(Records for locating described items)
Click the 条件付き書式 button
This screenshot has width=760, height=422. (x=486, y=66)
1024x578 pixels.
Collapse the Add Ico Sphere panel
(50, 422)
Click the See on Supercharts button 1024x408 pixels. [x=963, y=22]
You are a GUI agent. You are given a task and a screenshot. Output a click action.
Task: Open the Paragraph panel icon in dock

Task statement →
Rewrite the records above, replacing "button" with "control" everywhere it appears and leaving all other text unchanged.

Final result →
Click the 条件付き書式 control
This screenshot has width=760, height=422. (x=486, y=66)
1024x578 pixels.
Collapse the Add Ico Sphere panel
(50, 422)
Click the See on Supercharts control 1024x408 pixels. [x=963, y=22]
You are a GUI agent. You are given a task and a screenshot. Output a click action.
Task: Open the Paragraph panel icon in dock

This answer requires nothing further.